On a sunny Friday afternoon, Potter Elementary School fifth graders took out power tools, donned their gardening gloves, and got down in the dirt.

It’s a cycle that happens every Friday during the fifth grade STEM block, a period that encourages hands-on learning and discovery. Fifth grade teacher Anne Goodman manages a garden located on school grounds, which is an integral part of the weekly enrichment activity.

Goodman began the garden several years ago with funding from the Dartmouth Education Foundation. What started as small raised flower beds close to the building has now grown into multiple gardens, a pumpkin patch, and a soon-to-be pollinator garden.

Currently, students are prepping the main garden for pumpkins and are building new raised beds for the pumpkin patch. The gardens are designed so planting and harvesting seasons coincide during the regular school year. Pumpkins are an especially popular feature of the garden because of what happens once they are harvested in the fall.

“The best thing about the pumpkin patch is each year we cook them and serve them for lunch,” Goodman said. “It teaches sustainability – where our food is coming from.”

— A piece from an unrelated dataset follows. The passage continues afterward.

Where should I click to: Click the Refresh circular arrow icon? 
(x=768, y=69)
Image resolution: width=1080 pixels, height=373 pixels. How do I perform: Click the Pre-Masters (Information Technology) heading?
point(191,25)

Except for occasional help from volunteers during the summer and weekends, the garden is entirely student-run by a team of 75 fifth grade students who take turns caring for it each week. They handle everything from seed planting to using power tools to construct wooden raised flower beds.

To supplement DEF funding, students even came up with the idea of a seed business. Students sell the seeds to gardeners and farmers, and proceeds go back to managing the garden.

“The seeds have really been profitable,” Goodman said. “The garden is self-sustaining. We get by with minimal funds.”

Gardening also helps build problem-solving skills and lets students express their creativity. Fifth grader Alexus Mosher helped plant trees last year, but noticed a higher than anticipated failure rate. She thinks she knows why.

“A lot of young kids run around here and trample right over them,” Mosher said. She thinks better fencing will solve that issue and increase her success rate.